Page:Boué -Le Roi des aventuriers, 1932.djvu/51

La bibliothèque libre.
Cette page a été validée par deux contributeurs.
Feuilleton du COURRIER DE SION
— 26

— Ce retard peut nous être préjudiciable.

— Hélas.

Et les deux amis se séparèrent et se mirent au lit en maugréant.

Le lendemain matin, ils se levèrent très tôt. Louis de Beaulieu les attendait déjà. Les trois jeunes gens se mirent à table et passèrent la matinée à se promener dans le parc et les bois environnants. Ils arrivèrent ainsi devant une petite chapelle isolée.

— C’est l’ancienne chapelle du château, dit le comte de Beaulieu. Elle est assez curieuse. Je vais vous la faire voir.

Il tira une clef de sa poche et ouvrit le portail. L’intérieur était somptueux. Louis de Beaulieu fit admirer à ses compagnons de beaux vitraux et des statues dues au ciseau de sculpteurs de talent. Legay s’arrêta devant un saint Michel terrassant le dragon, dont les proportions étaient énormes. La statue était en bronze et en cuivre ; l’archange apparaissait dans une attitude altière, et de sa lance suspendue menaçait la gueule du démon. Sur le socle était écrite en caractères dorés cette phrase énigmatique :


Lorsque de saint Michel la lance tombera
Justice se fera.


Legay demanda la signification de ces mots au comte de Beaulieu ; celui-ci répondit qu’il l’ignorait. Cette statue avait été commandée par feu son père, quelques mois avant sa mort à un artiste de renom.

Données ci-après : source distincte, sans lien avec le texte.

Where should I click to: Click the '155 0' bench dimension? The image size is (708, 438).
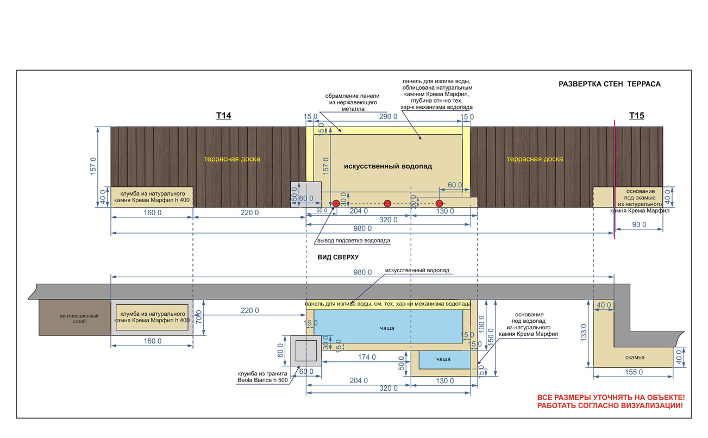click(x=632, y=372)
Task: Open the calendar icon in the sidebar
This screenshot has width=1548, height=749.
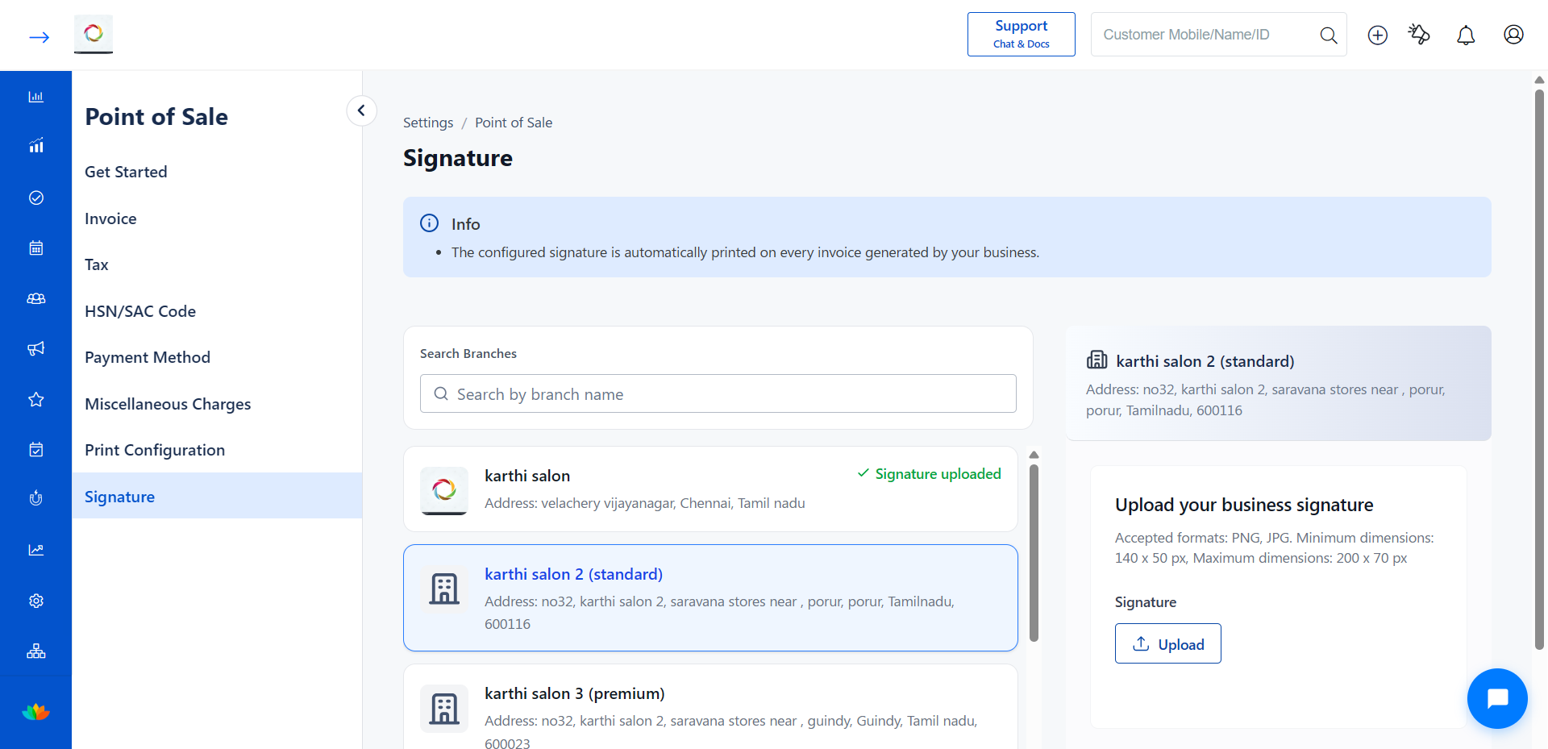Action: tap(36, 248)
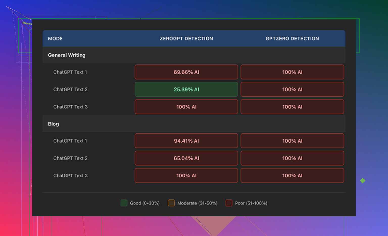
Task: Click the Moderate (31-50%) legend text
Action: click(x=197, y=203)
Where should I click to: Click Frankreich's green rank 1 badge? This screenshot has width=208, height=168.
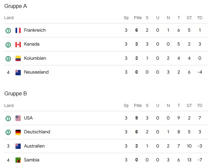point(8,30)
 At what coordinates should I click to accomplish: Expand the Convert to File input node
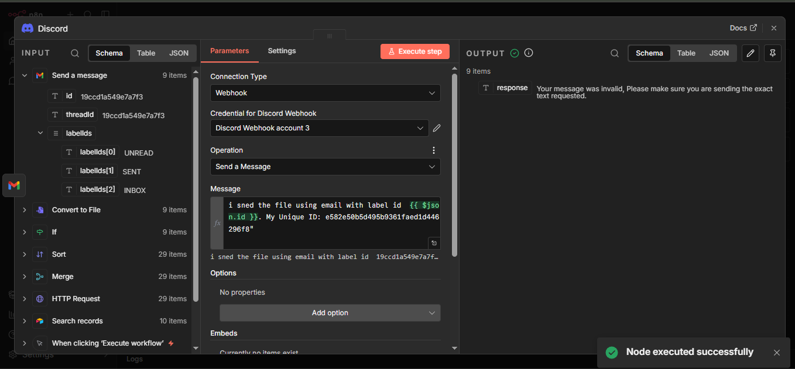point(25,210)
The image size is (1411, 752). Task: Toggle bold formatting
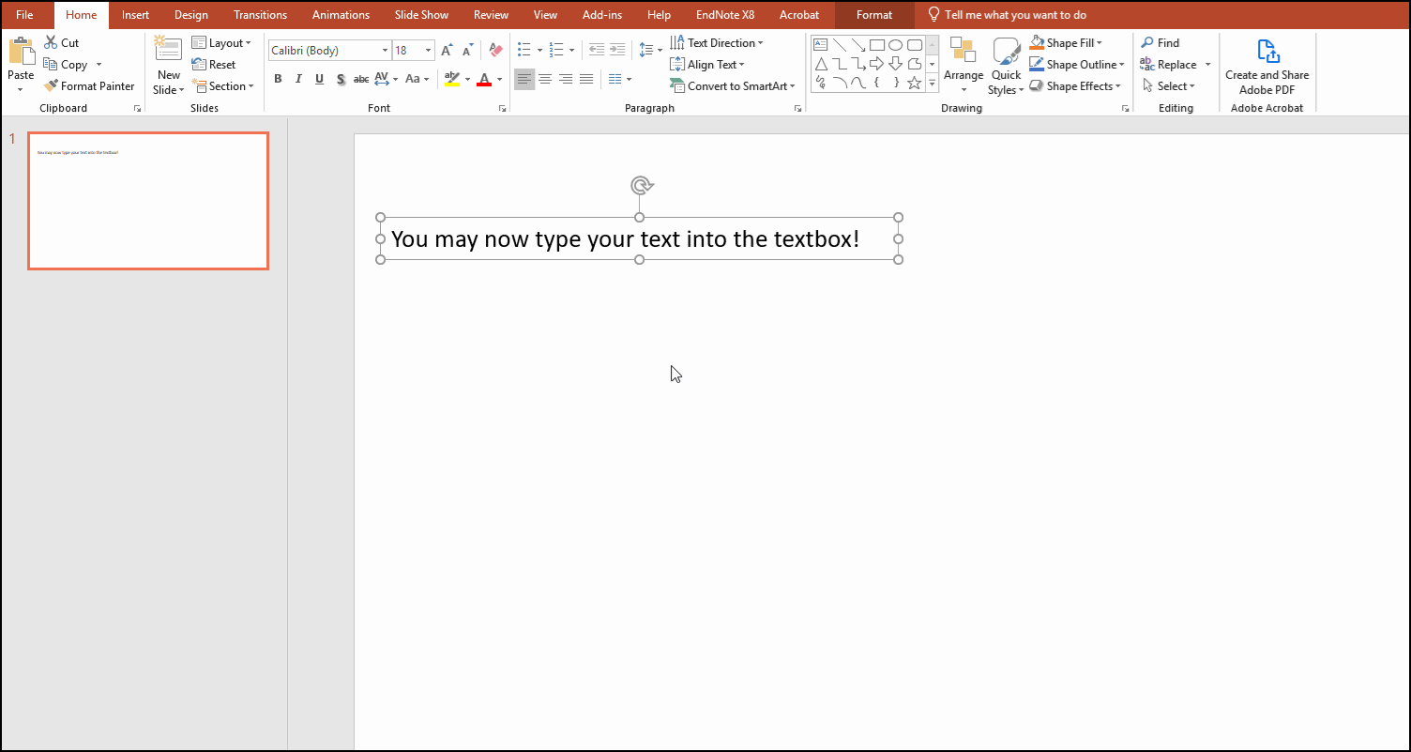(278, 79)
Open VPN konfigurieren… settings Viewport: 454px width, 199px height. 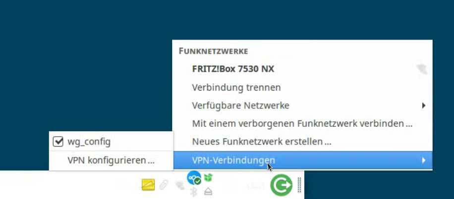[111, 160]
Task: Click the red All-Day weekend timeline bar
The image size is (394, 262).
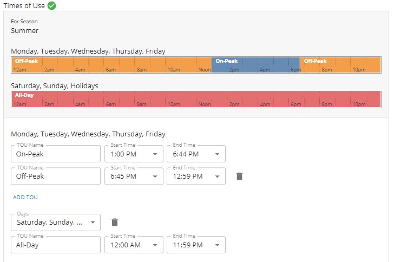Action: pos(196,99)
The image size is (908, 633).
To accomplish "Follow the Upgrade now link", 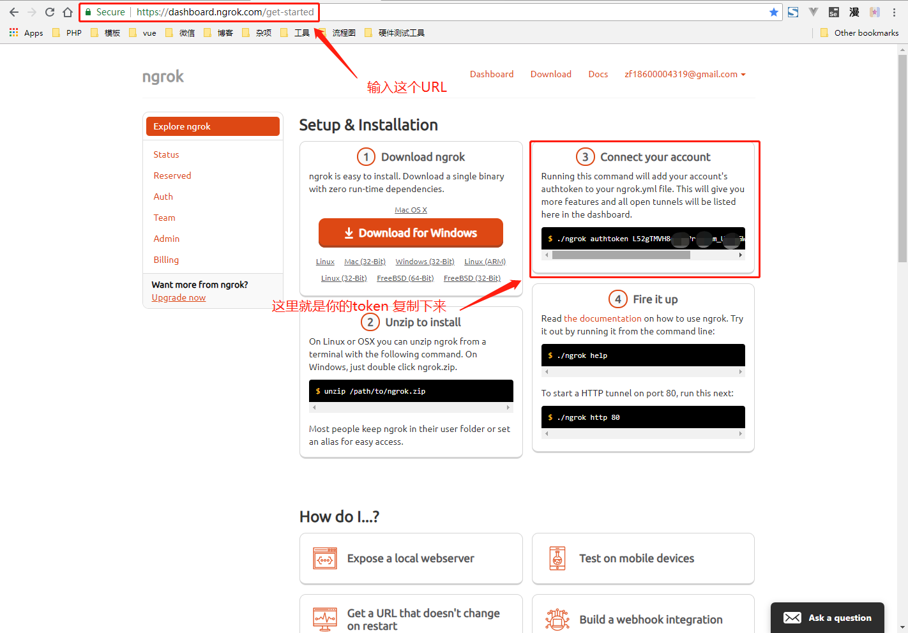I will pyautogui.click(x=179, y=297).
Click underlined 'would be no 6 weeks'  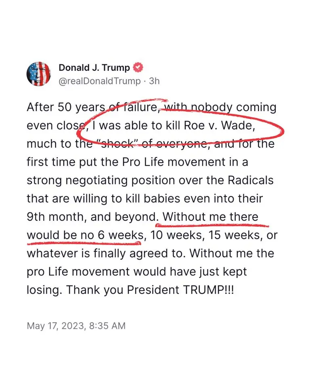[x=85, y=235]
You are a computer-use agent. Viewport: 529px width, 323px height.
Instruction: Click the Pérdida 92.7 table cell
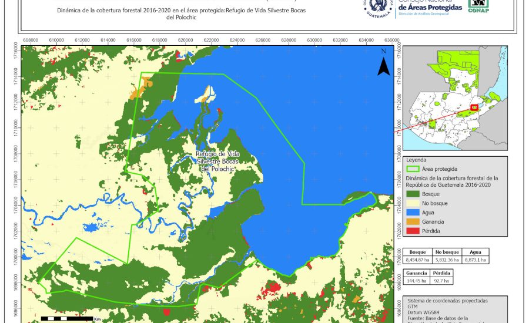442,282
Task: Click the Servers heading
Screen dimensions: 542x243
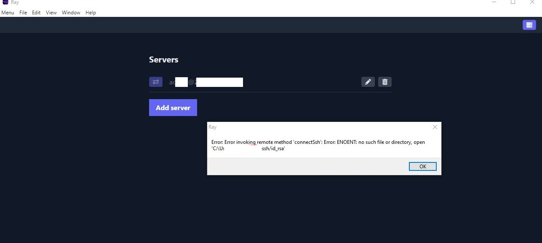Action: tap(163, 59)
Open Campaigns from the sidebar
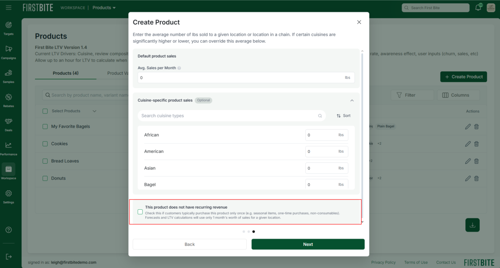The width and height of the screenshot is (500, 268). click(9, 49)
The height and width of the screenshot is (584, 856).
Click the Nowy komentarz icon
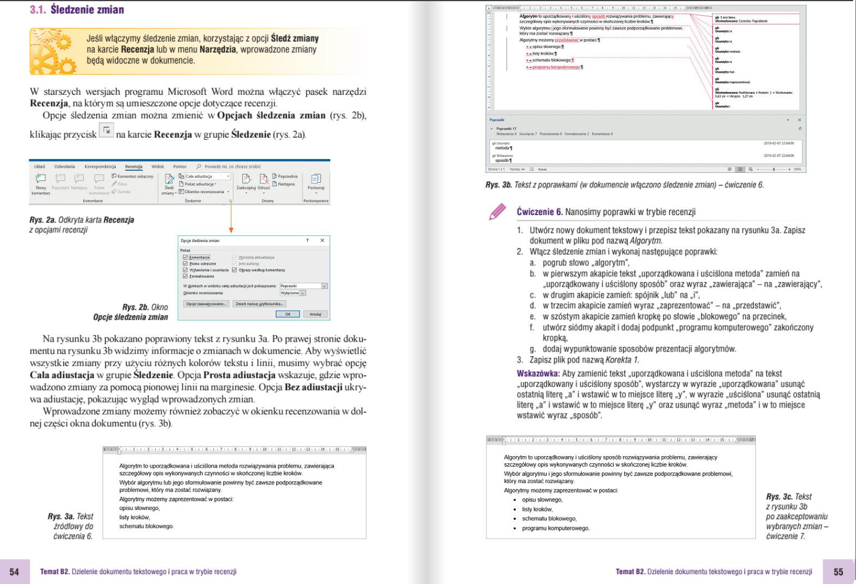click(40, 179)
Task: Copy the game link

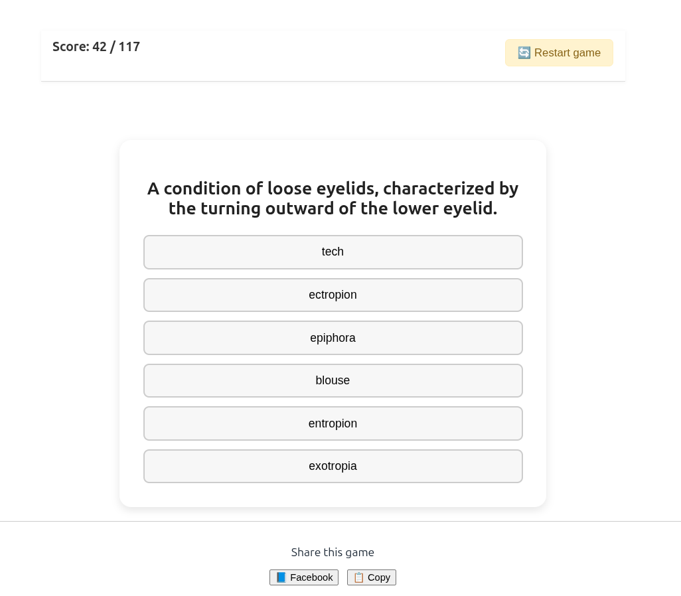Action: coord(372,577)
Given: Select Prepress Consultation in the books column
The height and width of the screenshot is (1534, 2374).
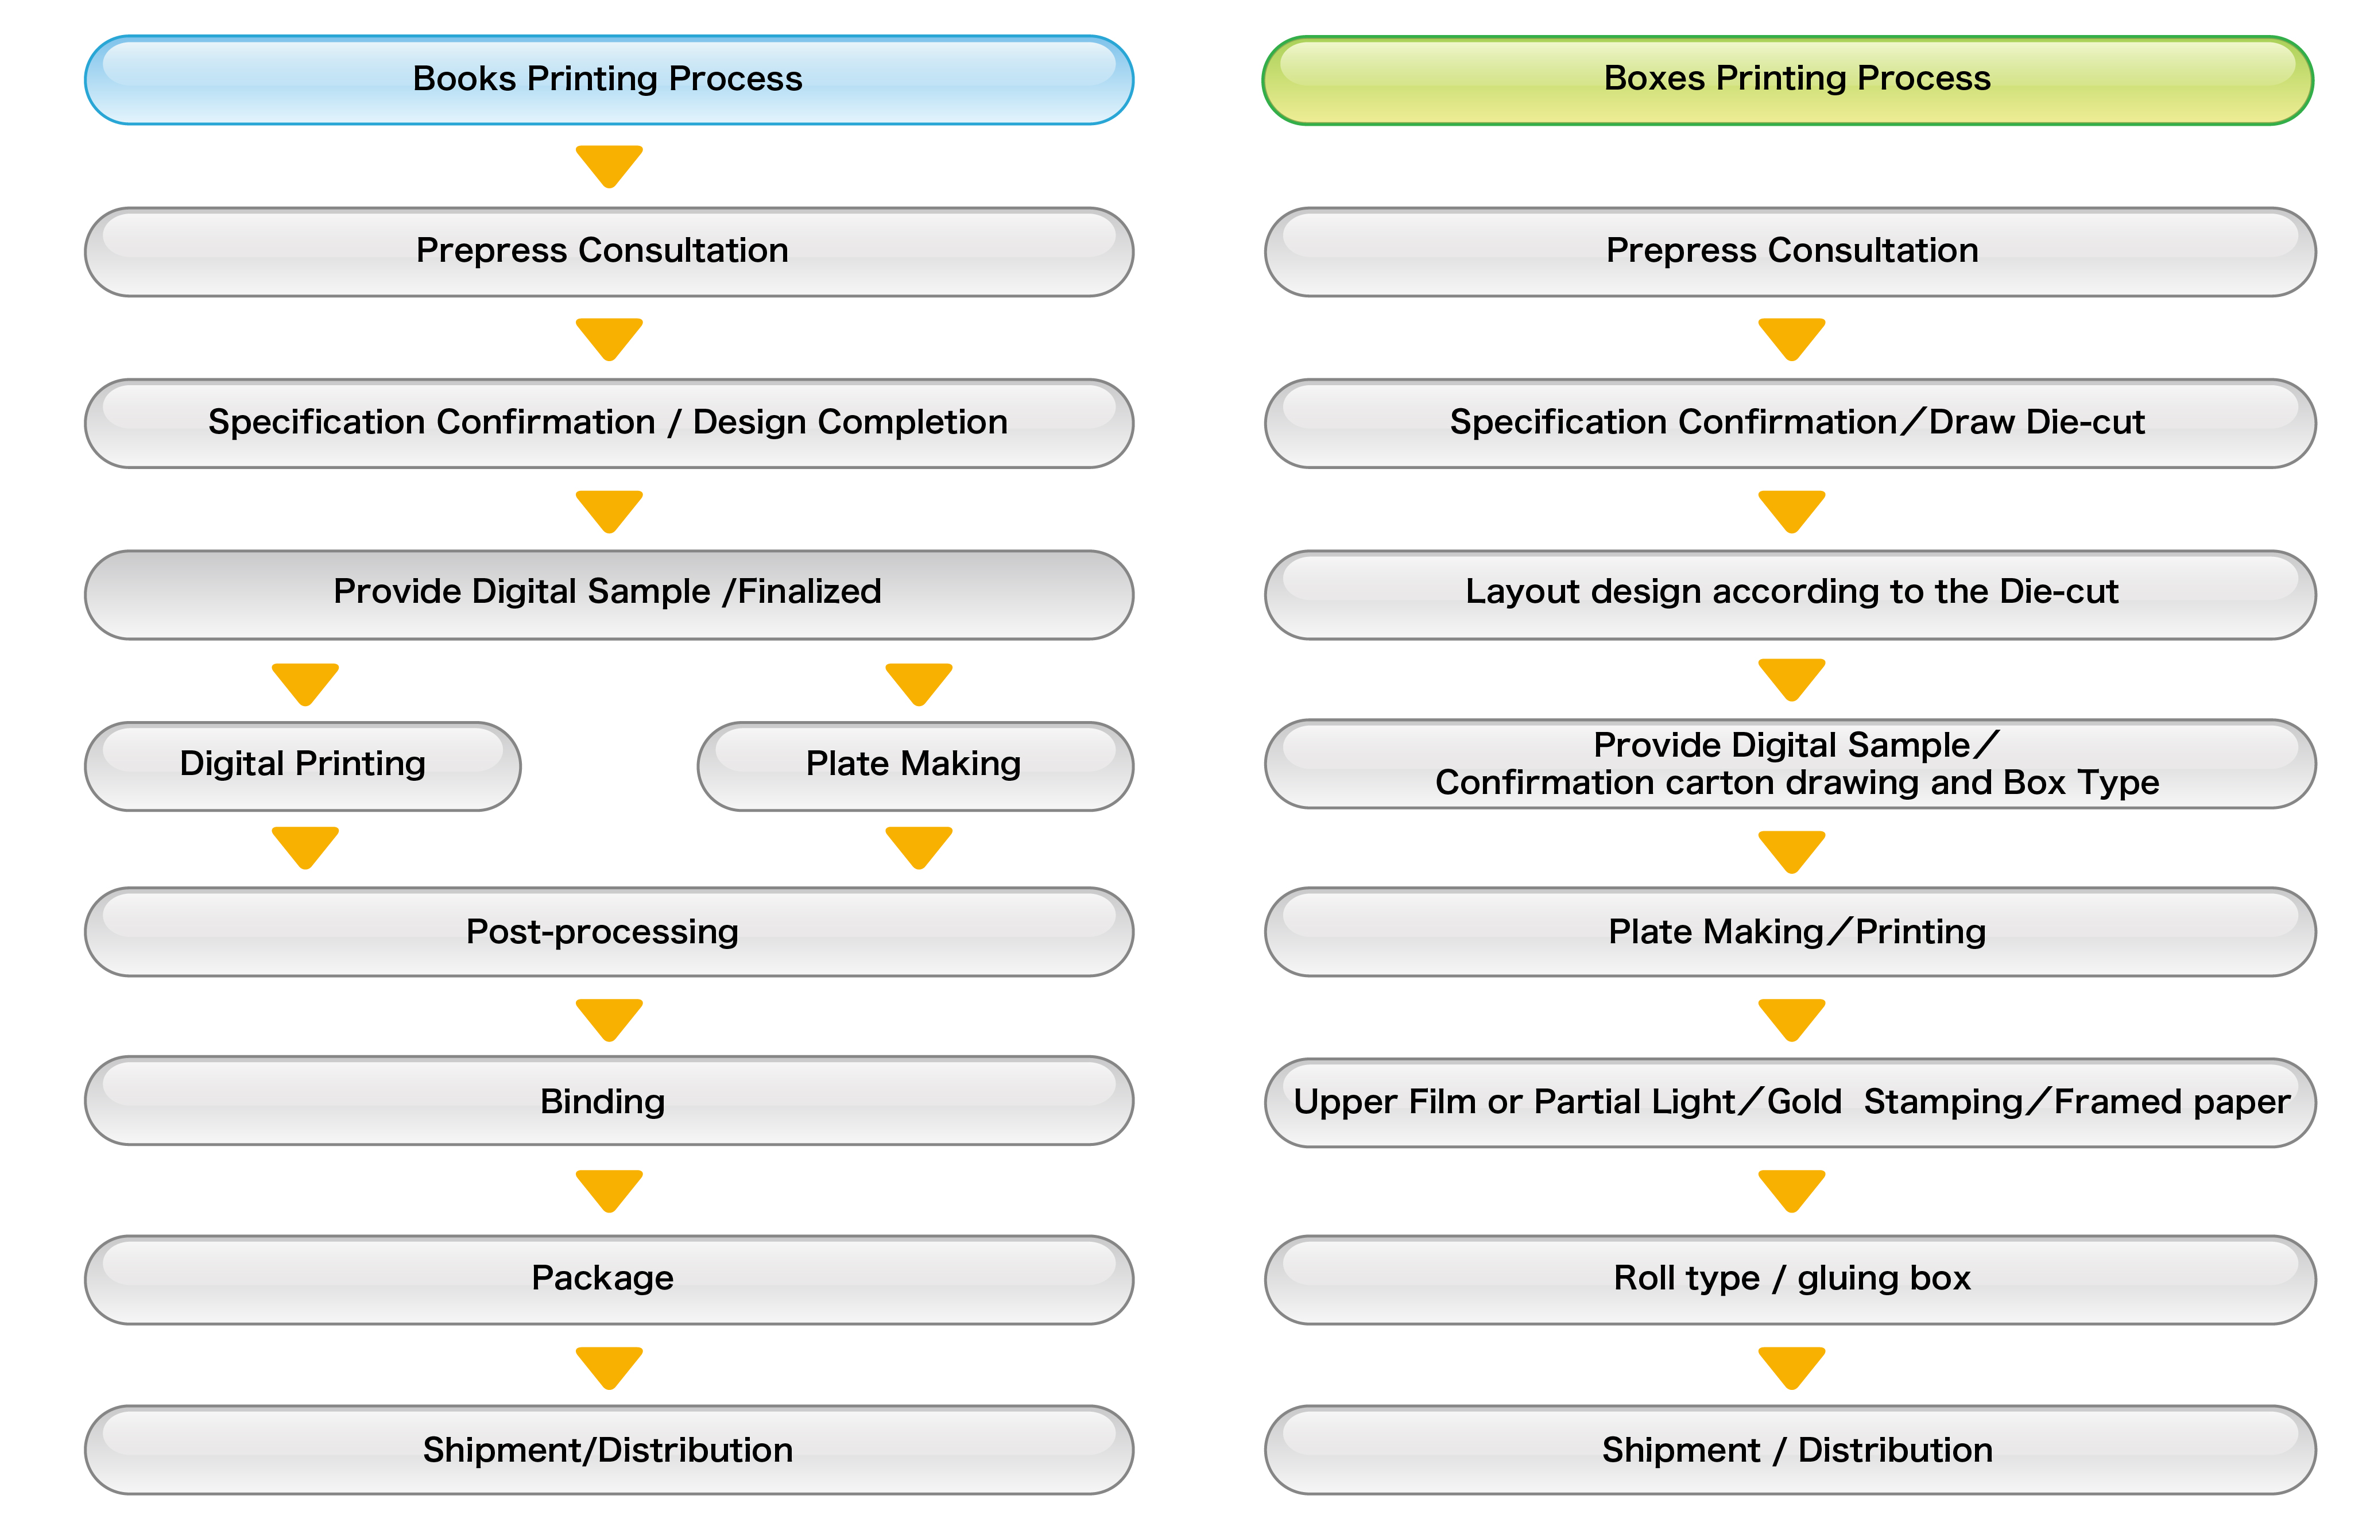Looking at the screenshot, I should (x=609, y=252).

Les trois jeunes gens sortirent de la chapelle et rentrèrent au château. Ils allaient se mettre à table, lorsqu’un domestique annonça l’arrivée d’un étranger qui disait être le chevalier Gaston Terrail de Bayard d’Arsac, comte de Savignac.

Ce fut un coup de foudre. Marcel Legay blêmit. Il se ressaisit pour s’écrier :

— Quelle est cette plaisanterie de mauvais goût ?

Le comte de Beaulieu était très perplexe.

— C’est sans doute, continuait Marcel Legay, quelque aventurier qui aura pris mes titres et ma physionomie.

C’était l’avis du comte de Beaulieu, qui se disposait à éconduire le nouveau venu, lorsque des jurons d’apparat résonneront dans le couloir.

— Mordious ! Sandious ! Capédédious ! rugissait une voix, ne vous ai-je pas dit, maroufle, d’annoncer au comte de Beaulieu le chevalier d’Arsac, son ami ?

C’était à s’y méprendre, la voix de Legay et aussi celle du comte de Beaulieu ; celui-ci avait été élevé en Gascogne et avait gardé l’accent.

— Par les cornes du diable ! continuait la voix impérative dans le corridor, je suis un homme dans le genre de Louis XIV ; je n’aime pas d’attendre. Qu’on avertisse le comte de Beaulieu de ma venue.

— Je vais éconduire cet importun, dit Louis de Beaulieu se levant.

Mais à, ce moment, une silhouette conquérante apparut dans l’entrebâillement de la porte : c’était celle du véritable chevalier d’Arsac.

Le nouvel arrivant aperçut le comte de Beaulieu et s’avança vers lui, les mains tendues. Le maître de céans gardait une attitude réservée et froide.

— Sandious ! s’écria le chevalier d’Arsac, vous ne me reconnaissez donc pas, mon cher comte ?

— Mais, Monsieur, dit Louis de Beaulieu, je ne sais vraiment qui vous êtes.